Geffrey Davis begins Revising the Storm, his debut collection, with an introduction to the speakers you will meet in his poems and an overview of the agonies they will face. The first line is:
Time’s going has ebbed the moorings
to the memories that makes this city-kid
The book is populated with these characters: young boys trying to become men, stuck in the seam between poverty and sophistication. “Time” is a perfect first word for the collection, especially in its possessive form, as Davis’s speakers often fear and mistrust time. It is an external force always bearing down on them, always moving at its own uncaring pace.

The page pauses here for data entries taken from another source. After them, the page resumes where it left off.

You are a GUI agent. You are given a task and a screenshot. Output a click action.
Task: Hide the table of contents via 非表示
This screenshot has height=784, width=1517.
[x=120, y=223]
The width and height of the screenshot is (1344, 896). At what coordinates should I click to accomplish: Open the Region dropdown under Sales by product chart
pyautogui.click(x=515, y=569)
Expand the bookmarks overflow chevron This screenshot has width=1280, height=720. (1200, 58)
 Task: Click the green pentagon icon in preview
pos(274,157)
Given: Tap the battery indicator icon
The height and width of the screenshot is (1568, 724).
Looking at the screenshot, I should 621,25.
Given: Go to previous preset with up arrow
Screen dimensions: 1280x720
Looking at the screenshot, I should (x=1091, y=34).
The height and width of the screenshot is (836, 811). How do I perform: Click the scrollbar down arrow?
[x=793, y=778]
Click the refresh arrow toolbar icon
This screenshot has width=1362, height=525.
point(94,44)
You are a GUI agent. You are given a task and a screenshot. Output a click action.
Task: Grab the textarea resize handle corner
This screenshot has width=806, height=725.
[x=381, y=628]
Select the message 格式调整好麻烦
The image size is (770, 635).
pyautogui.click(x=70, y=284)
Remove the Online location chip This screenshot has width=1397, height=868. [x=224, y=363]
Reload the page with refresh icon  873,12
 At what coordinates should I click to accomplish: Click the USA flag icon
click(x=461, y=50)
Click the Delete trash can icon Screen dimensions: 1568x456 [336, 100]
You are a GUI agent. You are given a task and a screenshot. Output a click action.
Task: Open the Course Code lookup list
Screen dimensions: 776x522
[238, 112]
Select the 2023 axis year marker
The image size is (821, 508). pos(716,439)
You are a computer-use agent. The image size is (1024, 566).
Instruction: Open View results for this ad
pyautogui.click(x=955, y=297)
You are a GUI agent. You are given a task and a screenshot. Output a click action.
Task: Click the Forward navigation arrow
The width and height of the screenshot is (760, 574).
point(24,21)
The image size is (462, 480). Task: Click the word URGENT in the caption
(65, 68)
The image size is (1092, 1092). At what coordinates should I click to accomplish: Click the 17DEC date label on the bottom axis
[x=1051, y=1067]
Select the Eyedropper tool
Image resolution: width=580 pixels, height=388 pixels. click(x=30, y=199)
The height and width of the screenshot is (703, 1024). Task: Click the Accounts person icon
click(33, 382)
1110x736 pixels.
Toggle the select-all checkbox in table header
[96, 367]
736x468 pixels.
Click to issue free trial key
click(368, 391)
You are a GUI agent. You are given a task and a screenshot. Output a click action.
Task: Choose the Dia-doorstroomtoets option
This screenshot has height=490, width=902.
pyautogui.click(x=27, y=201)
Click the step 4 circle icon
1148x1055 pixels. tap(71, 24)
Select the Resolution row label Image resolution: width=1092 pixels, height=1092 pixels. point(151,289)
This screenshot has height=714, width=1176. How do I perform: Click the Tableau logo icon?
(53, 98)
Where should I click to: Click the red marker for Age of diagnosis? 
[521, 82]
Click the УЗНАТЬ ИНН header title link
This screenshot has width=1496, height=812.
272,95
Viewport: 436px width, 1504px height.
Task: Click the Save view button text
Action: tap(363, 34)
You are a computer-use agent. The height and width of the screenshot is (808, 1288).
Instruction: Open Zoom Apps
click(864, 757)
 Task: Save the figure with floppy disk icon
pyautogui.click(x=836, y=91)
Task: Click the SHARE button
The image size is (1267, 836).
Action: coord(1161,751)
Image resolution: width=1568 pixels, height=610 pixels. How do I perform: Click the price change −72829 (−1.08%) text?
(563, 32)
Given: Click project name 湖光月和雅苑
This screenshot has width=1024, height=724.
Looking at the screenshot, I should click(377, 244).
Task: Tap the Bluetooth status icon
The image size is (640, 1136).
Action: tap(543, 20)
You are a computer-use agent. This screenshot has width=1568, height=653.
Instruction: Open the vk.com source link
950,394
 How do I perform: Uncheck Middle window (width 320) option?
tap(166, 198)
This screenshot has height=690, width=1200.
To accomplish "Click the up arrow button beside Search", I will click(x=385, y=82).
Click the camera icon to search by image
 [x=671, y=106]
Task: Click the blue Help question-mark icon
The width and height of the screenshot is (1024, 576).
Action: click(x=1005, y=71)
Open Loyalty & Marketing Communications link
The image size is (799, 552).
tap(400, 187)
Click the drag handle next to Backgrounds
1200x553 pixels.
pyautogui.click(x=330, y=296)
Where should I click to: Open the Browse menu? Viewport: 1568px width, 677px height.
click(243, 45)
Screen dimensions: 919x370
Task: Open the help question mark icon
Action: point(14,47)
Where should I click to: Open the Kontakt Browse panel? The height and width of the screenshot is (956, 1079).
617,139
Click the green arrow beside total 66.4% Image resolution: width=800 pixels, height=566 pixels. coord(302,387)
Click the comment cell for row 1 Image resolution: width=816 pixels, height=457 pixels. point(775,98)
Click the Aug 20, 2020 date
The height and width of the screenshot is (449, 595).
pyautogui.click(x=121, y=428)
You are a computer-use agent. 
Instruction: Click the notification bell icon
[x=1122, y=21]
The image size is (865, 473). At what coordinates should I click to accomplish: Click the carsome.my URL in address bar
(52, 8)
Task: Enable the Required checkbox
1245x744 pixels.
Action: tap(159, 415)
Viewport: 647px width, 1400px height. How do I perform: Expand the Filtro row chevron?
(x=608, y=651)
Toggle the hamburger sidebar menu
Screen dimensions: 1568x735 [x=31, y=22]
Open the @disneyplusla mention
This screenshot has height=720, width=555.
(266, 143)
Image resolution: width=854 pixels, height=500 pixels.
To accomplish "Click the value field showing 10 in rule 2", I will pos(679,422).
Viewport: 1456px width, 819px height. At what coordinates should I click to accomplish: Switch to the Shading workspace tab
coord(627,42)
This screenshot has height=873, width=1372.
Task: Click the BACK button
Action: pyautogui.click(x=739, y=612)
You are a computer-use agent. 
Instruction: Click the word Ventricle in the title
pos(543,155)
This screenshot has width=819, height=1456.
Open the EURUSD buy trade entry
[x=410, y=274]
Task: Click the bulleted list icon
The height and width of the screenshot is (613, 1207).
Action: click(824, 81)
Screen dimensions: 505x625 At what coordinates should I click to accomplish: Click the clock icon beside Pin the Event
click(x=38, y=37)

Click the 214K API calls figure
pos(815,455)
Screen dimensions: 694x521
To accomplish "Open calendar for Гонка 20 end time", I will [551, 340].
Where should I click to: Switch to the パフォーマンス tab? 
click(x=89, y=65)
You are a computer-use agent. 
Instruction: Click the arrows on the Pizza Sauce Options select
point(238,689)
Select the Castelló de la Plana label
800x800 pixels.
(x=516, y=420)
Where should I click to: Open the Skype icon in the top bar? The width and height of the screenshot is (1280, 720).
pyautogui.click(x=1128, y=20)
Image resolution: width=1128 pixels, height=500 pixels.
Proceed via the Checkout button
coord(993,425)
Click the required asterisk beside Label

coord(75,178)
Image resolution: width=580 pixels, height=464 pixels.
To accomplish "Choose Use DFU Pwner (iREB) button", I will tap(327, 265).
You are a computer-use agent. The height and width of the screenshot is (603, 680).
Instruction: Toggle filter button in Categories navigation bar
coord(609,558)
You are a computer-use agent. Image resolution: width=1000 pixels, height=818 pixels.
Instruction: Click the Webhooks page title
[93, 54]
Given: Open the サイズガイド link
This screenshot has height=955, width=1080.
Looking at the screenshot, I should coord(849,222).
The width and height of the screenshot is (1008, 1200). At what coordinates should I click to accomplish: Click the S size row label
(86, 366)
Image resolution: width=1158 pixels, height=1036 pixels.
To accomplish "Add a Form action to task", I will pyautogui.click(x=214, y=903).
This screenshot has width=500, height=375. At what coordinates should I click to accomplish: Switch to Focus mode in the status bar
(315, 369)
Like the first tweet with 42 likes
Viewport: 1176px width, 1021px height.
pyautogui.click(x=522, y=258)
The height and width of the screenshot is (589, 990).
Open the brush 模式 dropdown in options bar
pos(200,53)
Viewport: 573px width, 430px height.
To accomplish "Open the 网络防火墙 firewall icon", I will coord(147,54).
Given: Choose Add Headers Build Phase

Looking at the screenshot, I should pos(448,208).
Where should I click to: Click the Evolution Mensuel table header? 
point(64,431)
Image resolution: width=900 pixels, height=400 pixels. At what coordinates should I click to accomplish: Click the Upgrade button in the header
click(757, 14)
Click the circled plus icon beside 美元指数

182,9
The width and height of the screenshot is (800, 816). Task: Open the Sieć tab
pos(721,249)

We are also introduced quickly to the mixed dialects Davis employs in most of his poems. The high, tight syntax of “has ebbed the moorings / to the memories” floats quickly into the colloquial “that makes this city-kid // part farm-boy.” All of Davis’s language gallops like this, beguiling the reader with intellect and then drifting into conversational diction. The language is mixed effortlessly, providing the heavier poems with relief just when it’s needed.
Moving on from the masterful first poem, Davis quickly carries the reader through time: a difficult childhood, the 80s crack epidemic suffered throughout the community and privately, male coming-of-age, a first marriage, a teaching career, a second marriage, and – finally, that great salvation – the birth of a new child. The poems loosen as they advance, maturing with the speaker and the subject matter. Davis makes good use of chronology here, flirting with linear time without being overly narrative. The beauty it always there, trumping the timeline.
The bulk of Revising the Storm deals with what we see when we are very young that we cannot unsee, how we learn and cannot unlearn certain vicious truths. The speakers are frequently trying to make sense of past trauma but the very presence and discussion of that trauma – the way Davis shapes images of his drug-addicted father or his put-upon mother – indicates that some things can never be made sense of. These poems are still opening and closing the book of memory, accepting that one may be able to intellectualize agony while still contending with the wounds. As in the closing lines of “My Last Love Poem for a Crackhead, #23,” when Davis writes of a father’s addiction:
…Still, something in me asks for
a new piece of music to yoke to his cravings –
perhaps just the need to shuffle off and sing
my own restlessness back to sleep.
I want him to be beautiful again.
He fucked us over – he did, but breakdown
diminishes everyone. Let me decide
that he never lied or stole more than necessary.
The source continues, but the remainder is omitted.